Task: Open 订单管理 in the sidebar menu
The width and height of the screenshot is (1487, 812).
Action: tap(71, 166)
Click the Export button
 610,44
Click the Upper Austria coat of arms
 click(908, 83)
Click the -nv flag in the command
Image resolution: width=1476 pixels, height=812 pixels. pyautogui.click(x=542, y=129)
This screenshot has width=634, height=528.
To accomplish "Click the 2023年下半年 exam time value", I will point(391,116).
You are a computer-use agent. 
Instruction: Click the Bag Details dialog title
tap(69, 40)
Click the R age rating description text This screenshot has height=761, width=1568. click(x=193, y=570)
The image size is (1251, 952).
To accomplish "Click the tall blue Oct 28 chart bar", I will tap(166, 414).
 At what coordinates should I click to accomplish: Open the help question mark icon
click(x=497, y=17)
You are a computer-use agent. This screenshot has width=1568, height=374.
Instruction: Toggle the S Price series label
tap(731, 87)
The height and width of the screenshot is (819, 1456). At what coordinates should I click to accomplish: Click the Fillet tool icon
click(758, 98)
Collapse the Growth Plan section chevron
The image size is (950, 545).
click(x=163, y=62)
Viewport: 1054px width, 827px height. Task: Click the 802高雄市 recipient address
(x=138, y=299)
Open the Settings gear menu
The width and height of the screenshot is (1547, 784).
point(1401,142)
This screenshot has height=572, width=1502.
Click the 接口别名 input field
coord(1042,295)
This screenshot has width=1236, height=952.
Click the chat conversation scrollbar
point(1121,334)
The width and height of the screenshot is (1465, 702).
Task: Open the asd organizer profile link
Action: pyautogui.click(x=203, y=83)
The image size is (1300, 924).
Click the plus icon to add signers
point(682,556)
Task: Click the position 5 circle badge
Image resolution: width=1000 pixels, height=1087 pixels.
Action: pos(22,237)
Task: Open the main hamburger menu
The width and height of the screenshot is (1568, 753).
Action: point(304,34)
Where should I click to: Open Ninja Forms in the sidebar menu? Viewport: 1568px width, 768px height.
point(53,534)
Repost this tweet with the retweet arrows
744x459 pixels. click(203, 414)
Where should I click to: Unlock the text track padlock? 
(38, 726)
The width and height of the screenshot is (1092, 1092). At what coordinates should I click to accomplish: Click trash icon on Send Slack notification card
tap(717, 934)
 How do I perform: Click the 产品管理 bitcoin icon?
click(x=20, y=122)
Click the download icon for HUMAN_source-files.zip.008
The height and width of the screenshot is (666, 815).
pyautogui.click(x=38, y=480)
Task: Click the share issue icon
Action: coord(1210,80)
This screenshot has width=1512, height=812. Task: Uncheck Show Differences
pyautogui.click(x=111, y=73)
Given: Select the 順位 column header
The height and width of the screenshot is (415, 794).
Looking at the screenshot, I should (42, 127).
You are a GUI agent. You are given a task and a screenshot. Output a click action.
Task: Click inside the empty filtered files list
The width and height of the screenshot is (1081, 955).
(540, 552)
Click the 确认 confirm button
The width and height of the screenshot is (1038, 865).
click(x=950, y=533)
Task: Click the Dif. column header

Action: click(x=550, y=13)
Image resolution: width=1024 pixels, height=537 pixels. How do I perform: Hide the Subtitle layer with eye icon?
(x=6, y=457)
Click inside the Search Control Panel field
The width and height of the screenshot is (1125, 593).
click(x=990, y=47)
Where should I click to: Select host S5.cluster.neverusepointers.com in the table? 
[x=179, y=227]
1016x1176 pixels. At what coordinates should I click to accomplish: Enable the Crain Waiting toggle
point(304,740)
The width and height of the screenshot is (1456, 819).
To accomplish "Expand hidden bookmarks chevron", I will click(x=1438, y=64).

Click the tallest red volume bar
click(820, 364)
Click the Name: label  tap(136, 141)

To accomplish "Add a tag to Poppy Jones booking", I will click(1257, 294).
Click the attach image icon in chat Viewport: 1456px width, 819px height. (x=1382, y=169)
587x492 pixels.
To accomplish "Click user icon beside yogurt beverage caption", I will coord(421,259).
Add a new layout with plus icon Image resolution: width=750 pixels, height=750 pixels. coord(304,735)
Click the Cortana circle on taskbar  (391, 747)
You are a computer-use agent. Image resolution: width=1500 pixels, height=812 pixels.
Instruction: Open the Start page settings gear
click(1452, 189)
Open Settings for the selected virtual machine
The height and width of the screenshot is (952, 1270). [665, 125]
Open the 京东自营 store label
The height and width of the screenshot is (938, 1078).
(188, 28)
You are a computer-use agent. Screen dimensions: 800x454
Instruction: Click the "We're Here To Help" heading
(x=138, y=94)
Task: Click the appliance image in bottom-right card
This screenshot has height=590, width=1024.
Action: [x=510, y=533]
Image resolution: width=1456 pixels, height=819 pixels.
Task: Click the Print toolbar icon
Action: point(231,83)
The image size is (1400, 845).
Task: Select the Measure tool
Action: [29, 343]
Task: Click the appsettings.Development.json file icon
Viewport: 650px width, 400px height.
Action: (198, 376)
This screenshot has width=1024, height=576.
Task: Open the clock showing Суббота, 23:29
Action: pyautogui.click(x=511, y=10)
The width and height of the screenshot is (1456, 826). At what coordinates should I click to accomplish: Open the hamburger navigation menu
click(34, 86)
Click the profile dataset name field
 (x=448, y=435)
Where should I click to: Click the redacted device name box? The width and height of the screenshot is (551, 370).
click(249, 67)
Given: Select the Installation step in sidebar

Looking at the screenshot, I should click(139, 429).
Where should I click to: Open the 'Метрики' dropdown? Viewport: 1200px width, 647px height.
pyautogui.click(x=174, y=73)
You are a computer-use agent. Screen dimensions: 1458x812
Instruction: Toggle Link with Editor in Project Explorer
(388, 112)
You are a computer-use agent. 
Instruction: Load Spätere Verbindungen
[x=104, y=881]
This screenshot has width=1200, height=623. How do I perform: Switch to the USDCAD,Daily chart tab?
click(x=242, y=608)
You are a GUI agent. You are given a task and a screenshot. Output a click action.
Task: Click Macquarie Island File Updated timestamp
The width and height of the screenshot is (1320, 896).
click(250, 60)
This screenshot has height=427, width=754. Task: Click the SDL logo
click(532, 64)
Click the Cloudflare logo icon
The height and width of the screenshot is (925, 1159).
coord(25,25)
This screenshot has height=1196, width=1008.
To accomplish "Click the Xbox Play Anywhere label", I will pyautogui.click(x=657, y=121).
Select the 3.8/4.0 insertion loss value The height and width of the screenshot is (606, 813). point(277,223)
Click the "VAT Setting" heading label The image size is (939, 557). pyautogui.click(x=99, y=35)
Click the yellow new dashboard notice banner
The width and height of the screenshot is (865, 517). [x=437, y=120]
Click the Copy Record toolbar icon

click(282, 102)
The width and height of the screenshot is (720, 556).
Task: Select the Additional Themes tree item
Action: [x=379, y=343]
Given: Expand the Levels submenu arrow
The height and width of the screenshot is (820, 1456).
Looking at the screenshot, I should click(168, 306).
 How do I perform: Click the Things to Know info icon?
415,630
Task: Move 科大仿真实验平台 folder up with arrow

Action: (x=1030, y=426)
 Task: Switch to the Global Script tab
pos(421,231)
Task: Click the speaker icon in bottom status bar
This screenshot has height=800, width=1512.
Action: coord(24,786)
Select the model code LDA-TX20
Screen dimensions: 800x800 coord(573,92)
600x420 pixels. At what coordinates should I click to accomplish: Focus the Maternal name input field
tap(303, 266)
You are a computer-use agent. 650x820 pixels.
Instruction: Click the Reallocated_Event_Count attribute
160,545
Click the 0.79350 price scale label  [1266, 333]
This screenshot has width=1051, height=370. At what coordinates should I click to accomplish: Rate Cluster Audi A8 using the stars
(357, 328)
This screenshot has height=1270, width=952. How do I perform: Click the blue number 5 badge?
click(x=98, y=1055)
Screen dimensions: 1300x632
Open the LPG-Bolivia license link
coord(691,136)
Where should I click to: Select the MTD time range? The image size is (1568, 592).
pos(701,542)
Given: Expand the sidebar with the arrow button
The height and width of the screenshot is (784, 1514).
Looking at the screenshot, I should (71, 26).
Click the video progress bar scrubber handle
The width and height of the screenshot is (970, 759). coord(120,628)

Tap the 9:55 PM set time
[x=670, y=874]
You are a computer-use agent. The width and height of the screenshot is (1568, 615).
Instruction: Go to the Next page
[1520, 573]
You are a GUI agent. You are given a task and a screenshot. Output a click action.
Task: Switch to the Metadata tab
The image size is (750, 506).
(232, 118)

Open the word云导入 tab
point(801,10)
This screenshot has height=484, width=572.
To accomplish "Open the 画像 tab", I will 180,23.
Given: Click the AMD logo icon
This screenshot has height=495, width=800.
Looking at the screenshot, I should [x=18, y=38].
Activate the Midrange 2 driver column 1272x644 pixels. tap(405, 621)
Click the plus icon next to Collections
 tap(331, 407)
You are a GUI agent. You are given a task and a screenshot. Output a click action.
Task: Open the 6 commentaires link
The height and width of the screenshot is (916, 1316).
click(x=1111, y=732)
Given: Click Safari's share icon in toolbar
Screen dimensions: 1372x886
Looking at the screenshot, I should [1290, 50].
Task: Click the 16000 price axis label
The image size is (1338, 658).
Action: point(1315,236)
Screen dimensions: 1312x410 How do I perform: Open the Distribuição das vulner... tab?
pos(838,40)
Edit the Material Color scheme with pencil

______________________________

*Exercise brief*
Please rewrite the data from the line that has "Given: Expand the Levels submenu arrow" through the line that has "tap(331, 407)", replacing "icon" with "symbol" and leaving everything else the same.

*Solved problem*
Given: Expand the Levels submenu arrow
The height and width of the screenshot is (820, 1456).
Looking at the screenshot, I should click(168, 306).
 How do I perform: Click the Things to Know info symbol?
415,630
Task: Move 科大仿真实验平台 folder up with arrow

Action: (x=1030, y=426)
 Task: Switch to the Global Script tab
pos(421,231)
Task: Click the speaker symbol in bottom status bar
This screenshot has height=800, width=1512.
Action: coord(24,786)
Select the model code LDA-TX20
Screen dimensions: 800x800 coord(573,92)
600x420 pixels. At what coordinates should I click to accomplish: Focus the Maternal name input field
tap(303, 266)
You are a computer-use agent. 650x820 pixels.
Instruction: Click the Reallocated_Event_Count attribute
160,545
Click the 0.79350 price scale label  [1266, 333]
This screenshot has width=1051, height=370. At what coordinates should I click to accomplish: Rate Cluster Audi A8 using the stars
(357, 328)
This screenshot has height=1270, width=952. How do I perform: Click the blue number 5 badge?
click(x=98, y=1055)
Screen dimensions: 1300x632
Open the LPG-Bolivia license link
coord(691,136)
Where should I click to: Select the MTD time range? The image size is (1568, 592).
pos(701,542)
Given: Expand the sidebar with the arrow button
The height and width of the screenshot is (784, 1514).
Looking at the screenshot, I should (71, 26).
Click the video progress bar scrubber handle
The width and height of the screenshot is (970, 759). coord(120,628)

Tap the 9:55 PM set time
[x=670, y=874]
You are a computer-use agent. The width and height of the screenshot is (1568, 615).
Instruction: Go to the Next page
[1520, 573]
You are a GUI agent. You are given a task and a screenshot. Output a click action.
Task: Switch to the Metadata tab
The image size is (750, 506).
(232, 118)

Open the word云导入 tab
point(801,10)
This screenshot has height=484, width=572.
To accomplish "Open the 画像 tab", I will 180,23.
Given: Click the AMD logo symbol
This screenshot has height=495, width=800.
Looking at the screenshot, I should [x=18, y=38].
Activate the Midrange 2 driver column 1272x644 pixels. tap(405, 621)
Click the plus symbol next to Collections
 tap(331, 407)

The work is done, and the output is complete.